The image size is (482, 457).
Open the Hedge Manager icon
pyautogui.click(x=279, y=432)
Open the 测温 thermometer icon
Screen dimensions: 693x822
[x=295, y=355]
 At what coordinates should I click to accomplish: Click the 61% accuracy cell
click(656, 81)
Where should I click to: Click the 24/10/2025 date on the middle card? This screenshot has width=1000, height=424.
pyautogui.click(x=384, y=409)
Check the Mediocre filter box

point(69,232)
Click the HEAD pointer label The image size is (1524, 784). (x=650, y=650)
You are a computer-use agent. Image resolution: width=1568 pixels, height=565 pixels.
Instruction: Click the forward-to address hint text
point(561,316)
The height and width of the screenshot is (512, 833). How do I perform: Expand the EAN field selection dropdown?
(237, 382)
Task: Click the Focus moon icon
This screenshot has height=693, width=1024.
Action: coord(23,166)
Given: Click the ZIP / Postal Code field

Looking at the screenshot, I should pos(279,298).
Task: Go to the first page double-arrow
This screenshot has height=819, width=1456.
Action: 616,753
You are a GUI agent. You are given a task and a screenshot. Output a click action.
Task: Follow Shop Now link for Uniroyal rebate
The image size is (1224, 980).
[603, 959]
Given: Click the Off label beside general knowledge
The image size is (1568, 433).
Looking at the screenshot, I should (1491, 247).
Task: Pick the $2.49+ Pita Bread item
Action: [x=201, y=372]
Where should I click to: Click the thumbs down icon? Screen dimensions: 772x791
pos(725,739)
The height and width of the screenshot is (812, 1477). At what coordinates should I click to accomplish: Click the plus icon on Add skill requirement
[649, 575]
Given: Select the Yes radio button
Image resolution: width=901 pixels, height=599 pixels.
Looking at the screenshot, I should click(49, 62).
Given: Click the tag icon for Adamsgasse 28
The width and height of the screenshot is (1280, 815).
__________
Show each line in the data where the string "agent" appears.

You are a computer-use agent. Image resolution: width=1568 pixels, height=565 pixels.
You are a GUI agent. You are given a task and a screenshot. Output a click action.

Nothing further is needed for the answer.